Collected data
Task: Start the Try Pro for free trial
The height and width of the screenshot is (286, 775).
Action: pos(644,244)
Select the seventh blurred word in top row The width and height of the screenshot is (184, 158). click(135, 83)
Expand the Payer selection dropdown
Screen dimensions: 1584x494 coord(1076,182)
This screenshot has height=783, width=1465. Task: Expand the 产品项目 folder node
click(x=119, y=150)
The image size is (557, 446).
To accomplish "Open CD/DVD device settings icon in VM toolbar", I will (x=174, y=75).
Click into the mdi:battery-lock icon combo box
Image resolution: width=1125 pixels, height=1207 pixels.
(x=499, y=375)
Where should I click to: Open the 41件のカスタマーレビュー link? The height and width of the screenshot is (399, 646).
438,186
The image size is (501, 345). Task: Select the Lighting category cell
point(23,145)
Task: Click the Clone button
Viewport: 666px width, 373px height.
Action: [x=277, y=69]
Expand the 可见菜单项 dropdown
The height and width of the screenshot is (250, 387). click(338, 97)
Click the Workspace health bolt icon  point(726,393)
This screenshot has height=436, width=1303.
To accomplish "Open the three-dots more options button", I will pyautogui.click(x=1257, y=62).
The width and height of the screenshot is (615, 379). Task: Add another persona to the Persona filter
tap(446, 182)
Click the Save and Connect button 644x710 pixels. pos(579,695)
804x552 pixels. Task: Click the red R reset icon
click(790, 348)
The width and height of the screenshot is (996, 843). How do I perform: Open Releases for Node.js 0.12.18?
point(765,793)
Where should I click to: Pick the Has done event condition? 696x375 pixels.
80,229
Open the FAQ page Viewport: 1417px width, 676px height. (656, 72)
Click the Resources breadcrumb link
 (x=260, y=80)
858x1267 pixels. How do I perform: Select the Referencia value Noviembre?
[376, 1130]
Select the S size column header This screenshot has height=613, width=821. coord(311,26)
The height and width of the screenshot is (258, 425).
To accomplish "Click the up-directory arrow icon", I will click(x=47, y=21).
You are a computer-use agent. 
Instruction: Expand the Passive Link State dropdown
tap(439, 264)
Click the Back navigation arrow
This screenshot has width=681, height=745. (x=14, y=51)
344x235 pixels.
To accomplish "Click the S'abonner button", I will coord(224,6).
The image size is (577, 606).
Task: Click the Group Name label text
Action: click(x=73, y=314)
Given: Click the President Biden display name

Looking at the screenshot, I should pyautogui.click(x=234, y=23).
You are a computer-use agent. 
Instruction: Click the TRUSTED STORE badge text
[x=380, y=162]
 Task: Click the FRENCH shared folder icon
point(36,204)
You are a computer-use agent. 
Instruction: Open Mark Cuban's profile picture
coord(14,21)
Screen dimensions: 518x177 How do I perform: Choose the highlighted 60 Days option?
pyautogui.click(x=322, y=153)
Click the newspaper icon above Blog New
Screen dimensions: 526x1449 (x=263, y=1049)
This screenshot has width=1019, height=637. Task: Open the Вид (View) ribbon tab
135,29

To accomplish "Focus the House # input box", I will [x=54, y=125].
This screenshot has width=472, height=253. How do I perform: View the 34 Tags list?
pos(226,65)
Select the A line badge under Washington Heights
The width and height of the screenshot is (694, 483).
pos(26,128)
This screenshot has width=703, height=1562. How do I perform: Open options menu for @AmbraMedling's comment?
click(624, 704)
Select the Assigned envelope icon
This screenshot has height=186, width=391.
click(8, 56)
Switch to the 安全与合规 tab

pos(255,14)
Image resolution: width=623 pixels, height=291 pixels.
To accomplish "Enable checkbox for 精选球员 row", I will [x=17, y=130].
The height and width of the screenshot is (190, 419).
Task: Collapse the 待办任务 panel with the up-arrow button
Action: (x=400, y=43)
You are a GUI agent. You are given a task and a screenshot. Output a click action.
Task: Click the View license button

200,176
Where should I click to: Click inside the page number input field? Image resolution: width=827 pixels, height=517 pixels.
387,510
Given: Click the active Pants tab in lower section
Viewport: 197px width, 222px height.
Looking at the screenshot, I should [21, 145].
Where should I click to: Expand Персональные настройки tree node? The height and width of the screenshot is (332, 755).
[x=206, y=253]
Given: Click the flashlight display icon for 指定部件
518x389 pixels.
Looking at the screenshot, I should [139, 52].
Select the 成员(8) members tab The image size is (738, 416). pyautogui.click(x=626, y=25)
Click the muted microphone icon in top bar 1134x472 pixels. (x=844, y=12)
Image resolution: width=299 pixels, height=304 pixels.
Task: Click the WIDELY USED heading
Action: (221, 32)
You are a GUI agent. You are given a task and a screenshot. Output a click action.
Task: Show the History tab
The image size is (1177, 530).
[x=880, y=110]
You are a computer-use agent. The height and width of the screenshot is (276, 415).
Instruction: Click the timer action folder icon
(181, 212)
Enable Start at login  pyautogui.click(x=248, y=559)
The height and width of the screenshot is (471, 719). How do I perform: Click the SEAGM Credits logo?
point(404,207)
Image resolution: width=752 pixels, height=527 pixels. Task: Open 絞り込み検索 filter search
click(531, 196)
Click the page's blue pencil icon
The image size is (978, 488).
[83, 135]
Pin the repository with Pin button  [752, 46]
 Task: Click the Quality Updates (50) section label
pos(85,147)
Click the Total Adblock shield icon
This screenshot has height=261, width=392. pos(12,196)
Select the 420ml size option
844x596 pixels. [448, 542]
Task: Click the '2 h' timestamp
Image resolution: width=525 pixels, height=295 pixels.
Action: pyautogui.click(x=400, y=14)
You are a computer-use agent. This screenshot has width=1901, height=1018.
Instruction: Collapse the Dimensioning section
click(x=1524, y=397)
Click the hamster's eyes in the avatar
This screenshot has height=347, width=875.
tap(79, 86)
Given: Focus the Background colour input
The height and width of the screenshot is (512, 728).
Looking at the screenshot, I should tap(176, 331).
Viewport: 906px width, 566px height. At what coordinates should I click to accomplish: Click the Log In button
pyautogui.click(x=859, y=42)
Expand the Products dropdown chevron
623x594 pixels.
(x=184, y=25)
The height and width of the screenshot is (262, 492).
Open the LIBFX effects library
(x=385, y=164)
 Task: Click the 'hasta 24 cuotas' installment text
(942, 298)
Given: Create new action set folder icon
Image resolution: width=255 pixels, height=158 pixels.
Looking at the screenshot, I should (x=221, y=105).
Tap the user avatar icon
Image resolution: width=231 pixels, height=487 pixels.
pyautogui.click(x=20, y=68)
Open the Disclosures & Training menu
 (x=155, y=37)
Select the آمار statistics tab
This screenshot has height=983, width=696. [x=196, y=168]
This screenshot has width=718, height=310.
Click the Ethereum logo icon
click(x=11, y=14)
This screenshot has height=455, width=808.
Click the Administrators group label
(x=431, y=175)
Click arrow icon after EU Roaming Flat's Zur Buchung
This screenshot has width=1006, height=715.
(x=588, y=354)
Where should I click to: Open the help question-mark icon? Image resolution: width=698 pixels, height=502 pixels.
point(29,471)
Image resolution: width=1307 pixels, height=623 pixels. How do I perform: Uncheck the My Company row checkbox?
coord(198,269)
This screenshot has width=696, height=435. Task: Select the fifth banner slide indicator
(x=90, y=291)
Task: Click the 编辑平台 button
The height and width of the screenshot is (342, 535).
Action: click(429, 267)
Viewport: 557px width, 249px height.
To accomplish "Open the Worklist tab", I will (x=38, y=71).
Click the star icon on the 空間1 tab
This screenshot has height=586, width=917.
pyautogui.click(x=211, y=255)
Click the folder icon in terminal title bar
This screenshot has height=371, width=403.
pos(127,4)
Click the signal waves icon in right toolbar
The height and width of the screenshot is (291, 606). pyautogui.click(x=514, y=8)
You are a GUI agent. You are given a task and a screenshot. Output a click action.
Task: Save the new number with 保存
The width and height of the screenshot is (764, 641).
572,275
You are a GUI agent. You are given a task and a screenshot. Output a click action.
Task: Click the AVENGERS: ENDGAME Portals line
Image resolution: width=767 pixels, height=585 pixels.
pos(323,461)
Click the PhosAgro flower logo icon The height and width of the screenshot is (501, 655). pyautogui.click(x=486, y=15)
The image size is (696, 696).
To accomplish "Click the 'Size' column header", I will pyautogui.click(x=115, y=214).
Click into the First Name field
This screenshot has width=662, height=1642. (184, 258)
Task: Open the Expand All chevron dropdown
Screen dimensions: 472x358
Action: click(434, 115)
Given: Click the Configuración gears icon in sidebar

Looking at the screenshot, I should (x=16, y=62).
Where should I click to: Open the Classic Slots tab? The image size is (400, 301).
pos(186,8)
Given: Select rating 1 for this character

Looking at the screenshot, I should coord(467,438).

◆ **DIRECTIONS FOR THIS TASK**
Using the data above, report how many lines include the string "column" and add nothing to the number.

◆ **RESPONSE AREA**
2